Exercise data
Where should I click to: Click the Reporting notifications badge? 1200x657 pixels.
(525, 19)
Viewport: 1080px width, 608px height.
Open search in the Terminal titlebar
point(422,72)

Problem statement
All of the material above needs to be transcribed verbatim.

Completed task
Where should I click to: Click the Reporting notifications badge? 1200x657 pixels.
(525, 19)
Viewport: 1080px width, 608px height.
Open search in the Terminal titlebar
point(422,72)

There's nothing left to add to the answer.